Document section:
What a Post-Injury Stricture Is
If you or a loved one underwent a Roux-en-Y hepaticojejunostomy — or any major bile duct reconstruction — after a gallbladder-surgery injury, a biliary stricture is the long-term complication the hepatobiliary team has been watching for ever since. A stricture is a narrowing of the bile duct that restricts the flow of bile from the liver to the intestine. In post-injury cases, it almost always occurs at or near the surgical anastomosis — the point where the reconstructed duct meets the Roux limb of jejunum.
Strictures develop through a combination of factors. Healing at the anastomosis involves fibroblast activity, collagen deposition, and remodeling over months and years — a biologically normal process that can, in some patients, produce tissue that is thicker, denser, and narrower than the original connection. In cases with associated right hepatic artery injury, local ischemia adds to the fibrotic pressure. Low-grade chronic inflammation from subclinical biliary contamination contributes over the long term.

Supplied information:
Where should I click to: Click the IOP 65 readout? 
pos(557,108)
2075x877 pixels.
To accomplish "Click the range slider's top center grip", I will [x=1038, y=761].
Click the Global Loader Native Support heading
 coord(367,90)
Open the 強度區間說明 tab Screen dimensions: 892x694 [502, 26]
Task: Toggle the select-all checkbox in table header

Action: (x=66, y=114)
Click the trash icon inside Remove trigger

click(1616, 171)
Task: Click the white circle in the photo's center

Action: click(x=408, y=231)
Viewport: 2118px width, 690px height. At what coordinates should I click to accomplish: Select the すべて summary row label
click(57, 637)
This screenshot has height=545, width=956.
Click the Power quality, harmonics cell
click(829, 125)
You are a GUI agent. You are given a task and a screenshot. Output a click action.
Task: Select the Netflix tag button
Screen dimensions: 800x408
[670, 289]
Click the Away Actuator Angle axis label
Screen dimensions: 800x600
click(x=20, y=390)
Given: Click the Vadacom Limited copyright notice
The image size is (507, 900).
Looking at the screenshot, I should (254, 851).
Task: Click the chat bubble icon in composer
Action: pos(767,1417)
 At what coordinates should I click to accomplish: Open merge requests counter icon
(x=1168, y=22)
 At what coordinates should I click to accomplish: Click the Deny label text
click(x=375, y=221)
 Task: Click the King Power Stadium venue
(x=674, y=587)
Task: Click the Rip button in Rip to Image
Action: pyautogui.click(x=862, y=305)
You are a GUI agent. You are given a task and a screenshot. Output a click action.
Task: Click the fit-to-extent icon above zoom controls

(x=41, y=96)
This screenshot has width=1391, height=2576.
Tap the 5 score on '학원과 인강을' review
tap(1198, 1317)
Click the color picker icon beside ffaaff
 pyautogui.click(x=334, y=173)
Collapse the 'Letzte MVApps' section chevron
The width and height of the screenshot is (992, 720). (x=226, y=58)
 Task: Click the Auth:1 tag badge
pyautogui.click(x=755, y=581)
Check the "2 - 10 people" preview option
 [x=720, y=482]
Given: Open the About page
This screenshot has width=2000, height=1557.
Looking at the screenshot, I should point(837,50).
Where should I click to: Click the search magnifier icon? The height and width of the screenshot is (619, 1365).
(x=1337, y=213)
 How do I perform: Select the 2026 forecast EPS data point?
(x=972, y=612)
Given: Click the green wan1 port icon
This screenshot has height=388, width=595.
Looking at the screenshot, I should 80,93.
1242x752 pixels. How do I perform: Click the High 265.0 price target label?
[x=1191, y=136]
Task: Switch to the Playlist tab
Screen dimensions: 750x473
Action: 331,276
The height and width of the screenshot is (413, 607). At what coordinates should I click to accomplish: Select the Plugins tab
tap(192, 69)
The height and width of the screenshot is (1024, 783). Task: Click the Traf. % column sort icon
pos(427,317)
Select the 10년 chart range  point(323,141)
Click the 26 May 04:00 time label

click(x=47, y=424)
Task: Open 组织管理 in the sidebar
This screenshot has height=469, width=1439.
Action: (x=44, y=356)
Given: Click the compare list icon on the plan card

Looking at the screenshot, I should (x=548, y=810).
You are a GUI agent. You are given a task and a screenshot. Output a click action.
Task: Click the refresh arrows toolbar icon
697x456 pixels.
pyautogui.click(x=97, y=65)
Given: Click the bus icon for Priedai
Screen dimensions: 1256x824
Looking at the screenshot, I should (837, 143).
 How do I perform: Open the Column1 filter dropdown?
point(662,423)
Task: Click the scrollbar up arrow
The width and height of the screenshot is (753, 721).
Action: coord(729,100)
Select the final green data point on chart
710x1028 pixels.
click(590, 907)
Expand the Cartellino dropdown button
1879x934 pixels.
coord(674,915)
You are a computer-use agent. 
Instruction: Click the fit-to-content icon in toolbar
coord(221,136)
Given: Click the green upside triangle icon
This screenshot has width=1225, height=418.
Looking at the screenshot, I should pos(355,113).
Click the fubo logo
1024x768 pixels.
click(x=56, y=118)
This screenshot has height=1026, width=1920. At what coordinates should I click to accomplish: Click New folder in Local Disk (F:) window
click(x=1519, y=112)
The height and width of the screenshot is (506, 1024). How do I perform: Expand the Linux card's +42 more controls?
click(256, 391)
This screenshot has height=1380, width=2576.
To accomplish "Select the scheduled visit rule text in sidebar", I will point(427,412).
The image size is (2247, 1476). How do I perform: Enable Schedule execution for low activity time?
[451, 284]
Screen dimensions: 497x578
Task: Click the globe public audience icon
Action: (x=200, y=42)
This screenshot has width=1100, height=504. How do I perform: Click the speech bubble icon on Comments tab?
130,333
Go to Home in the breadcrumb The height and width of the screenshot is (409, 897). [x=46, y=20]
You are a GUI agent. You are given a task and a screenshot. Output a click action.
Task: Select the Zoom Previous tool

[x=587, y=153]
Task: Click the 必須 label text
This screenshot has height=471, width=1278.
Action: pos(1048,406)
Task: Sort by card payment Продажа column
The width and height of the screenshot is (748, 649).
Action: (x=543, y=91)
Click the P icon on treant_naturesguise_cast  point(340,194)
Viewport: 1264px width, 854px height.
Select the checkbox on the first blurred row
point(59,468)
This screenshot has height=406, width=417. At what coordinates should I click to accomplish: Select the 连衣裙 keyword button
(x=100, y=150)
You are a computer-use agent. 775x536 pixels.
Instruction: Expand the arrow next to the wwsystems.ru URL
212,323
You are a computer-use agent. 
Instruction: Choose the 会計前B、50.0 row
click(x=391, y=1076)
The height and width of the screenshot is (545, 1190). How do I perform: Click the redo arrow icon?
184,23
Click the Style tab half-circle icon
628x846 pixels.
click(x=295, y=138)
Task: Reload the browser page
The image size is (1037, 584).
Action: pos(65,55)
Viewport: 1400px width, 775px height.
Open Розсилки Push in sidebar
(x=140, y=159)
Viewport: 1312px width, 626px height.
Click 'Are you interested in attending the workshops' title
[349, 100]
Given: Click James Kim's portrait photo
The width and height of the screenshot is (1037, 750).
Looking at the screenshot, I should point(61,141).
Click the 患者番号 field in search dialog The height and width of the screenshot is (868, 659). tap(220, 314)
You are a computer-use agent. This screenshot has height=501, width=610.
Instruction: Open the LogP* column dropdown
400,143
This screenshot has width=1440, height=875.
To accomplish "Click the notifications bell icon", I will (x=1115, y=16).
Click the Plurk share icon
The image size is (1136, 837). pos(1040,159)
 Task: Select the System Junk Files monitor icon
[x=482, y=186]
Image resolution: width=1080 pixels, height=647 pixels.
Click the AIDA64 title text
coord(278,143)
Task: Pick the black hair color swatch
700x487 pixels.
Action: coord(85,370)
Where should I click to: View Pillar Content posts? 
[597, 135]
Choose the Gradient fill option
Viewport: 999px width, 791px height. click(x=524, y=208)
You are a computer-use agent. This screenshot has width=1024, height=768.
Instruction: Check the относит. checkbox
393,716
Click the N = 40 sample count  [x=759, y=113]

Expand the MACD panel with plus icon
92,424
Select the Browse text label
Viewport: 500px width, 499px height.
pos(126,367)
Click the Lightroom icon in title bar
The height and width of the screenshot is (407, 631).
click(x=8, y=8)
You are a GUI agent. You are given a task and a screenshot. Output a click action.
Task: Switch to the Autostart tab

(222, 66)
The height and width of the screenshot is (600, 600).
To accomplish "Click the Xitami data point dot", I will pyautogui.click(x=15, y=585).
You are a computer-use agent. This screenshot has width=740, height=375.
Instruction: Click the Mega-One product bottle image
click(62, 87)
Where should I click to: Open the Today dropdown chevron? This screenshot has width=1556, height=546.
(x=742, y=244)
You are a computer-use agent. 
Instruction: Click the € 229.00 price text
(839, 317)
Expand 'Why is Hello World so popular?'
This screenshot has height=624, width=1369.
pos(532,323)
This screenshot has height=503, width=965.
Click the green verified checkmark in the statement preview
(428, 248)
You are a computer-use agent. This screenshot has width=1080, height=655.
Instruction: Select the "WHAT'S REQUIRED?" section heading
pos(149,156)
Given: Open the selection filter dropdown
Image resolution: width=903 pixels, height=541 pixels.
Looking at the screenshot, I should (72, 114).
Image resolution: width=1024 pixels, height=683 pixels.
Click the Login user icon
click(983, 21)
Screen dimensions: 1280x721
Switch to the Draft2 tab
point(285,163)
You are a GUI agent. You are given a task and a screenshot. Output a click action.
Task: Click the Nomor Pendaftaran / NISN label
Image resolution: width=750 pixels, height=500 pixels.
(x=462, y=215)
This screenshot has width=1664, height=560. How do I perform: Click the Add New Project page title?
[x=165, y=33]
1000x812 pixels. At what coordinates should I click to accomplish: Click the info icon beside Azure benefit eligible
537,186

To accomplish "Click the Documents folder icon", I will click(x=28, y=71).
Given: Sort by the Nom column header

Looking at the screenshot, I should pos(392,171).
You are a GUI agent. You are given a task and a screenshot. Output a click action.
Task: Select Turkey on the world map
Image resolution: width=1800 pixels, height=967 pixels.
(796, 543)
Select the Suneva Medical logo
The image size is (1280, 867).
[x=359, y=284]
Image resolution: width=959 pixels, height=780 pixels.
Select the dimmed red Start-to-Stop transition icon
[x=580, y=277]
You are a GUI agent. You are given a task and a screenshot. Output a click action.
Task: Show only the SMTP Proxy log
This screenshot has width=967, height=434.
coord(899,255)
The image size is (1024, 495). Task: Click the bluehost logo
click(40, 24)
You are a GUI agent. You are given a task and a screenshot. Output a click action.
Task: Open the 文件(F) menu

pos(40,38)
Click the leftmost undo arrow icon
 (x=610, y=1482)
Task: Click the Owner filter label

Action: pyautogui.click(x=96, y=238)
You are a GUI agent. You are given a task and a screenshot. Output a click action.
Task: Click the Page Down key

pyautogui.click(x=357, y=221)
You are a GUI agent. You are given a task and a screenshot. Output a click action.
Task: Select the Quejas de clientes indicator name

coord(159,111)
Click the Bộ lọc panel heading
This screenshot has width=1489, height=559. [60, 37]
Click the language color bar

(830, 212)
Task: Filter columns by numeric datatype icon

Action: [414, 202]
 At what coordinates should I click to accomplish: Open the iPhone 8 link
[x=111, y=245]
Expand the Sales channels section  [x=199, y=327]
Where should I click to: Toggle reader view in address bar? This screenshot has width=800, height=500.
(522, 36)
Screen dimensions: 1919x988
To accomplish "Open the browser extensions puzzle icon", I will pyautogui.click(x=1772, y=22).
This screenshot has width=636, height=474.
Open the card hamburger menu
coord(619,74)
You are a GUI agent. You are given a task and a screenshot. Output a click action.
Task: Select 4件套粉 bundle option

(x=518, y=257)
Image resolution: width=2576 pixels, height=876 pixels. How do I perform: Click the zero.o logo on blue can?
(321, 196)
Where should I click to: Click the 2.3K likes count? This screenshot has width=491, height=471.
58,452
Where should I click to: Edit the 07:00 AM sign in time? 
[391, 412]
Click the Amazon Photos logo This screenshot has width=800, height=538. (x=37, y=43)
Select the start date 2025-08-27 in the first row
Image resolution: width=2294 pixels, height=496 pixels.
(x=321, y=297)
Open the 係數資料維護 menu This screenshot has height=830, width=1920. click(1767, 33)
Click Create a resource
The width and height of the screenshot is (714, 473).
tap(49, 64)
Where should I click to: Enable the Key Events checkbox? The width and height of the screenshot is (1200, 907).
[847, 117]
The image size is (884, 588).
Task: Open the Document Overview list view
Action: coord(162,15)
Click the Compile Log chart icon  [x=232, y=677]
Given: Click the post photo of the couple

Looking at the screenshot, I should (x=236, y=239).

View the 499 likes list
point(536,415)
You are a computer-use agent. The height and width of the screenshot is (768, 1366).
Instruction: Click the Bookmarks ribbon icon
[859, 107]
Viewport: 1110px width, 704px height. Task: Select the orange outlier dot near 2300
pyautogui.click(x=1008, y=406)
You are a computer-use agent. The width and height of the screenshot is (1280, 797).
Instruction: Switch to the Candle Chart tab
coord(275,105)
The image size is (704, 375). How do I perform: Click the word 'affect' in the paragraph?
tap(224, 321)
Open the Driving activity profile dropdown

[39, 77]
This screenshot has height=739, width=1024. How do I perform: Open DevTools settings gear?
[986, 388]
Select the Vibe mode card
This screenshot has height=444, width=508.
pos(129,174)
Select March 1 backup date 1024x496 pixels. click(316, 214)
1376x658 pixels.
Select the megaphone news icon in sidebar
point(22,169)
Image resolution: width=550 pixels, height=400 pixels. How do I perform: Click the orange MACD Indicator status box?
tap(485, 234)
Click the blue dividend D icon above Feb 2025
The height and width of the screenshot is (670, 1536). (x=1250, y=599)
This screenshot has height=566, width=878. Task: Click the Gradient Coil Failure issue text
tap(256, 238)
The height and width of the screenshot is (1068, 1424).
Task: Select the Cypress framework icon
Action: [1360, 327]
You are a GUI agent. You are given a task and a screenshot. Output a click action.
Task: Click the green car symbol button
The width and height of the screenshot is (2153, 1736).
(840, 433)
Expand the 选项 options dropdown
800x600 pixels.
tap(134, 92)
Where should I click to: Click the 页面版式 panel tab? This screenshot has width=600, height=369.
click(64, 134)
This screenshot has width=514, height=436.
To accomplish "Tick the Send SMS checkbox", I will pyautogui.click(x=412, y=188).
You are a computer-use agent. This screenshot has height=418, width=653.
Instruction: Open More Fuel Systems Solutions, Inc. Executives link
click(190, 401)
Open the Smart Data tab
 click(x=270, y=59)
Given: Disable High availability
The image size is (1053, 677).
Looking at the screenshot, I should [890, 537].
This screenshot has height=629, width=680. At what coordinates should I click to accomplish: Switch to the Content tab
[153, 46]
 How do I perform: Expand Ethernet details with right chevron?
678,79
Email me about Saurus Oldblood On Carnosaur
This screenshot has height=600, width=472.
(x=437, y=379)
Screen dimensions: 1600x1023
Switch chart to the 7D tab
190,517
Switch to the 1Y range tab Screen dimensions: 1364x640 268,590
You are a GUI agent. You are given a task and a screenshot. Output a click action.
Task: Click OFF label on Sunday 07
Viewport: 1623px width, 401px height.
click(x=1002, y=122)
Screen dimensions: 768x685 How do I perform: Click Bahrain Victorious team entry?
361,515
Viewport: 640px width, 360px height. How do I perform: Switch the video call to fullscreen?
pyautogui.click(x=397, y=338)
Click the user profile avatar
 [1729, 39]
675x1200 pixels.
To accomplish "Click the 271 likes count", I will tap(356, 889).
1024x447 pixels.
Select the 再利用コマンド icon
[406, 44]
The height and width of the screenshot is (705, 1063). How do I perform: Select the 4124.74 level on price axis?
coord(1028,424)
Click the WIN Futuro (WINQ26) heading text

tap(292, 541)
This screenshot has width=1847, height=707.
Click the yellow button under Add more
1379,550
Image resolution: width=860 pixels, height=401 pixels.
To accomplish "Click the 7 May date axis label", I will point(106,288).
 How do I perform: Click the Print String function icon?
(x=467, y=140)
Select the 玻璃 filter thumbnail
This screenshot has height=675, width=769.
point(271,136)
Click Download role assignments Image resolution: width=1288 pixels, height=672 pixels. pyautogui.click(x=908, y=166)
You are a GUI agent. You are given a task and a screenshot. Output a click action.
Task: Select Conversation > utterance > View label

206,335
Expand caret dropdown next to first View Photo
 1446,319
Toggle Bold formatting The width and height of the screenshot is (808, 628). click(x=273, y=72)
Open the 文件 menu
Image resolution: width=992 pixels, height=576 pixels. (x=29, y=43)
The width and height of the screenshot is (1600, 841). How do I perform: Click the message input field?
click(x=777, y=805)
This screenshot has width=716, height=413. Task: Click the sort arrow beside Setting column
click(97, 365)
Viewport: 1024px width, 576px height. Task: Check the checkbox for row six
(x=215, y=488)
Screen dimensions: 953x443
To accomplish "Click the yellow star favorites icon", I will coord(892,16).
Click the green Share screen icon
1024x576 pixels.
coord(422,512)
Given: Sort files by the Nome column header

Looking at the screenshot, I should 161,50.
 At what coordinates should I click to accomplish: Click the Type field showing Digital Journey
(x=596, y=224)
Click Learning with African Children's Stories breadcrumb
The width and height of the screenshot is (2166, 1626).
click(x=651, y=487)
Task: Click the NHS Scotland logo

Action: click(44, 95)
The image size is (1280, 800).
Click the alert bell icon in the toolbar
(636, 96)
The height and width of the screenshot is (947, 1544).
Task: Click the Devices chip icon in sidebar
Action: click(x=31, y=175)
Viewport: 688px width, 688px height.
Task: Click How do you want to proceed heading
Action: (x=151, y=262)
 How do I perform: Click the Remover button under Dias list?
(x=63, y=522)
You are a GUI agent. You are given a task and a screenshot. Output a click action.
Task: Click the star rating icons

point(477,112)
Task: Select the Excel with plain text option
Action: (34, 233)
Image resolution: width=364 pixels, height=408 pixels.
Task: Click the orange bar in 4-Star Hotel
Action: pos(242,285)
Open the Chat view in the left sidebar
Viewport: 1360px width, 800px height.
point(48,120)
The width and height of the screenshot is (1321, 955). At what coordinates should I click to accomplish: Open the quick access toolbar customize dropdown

Your assignment:
Continue the explanation of post-injury bile duct strictures from its last sentence.

Result of this task:
Most anastomotic strictures present in the first 2 to 5 years after reconstruction. A meaningful minority, however, present later — 10 years or even more after the original operation. This is why lifelong follow-up with a hepatobiliary specialist is the standard of care, and why any description of the long-term picture has to include a decade-out view rather than stopping at 5 years.
It is worth distinguishing this type of stricture from others. Benign post-injury strictures differ pathophysiologically from malignant strictures (which arise from cholangiocarcinoma and other neoplasms), from primary sclerosing cholangitis, and from ischemic strictures of different etiology. The surveillance protocol for a post-injury Roux-en-Y patient is designed specifically around the known risks of that anatomy, not around a general biliary population.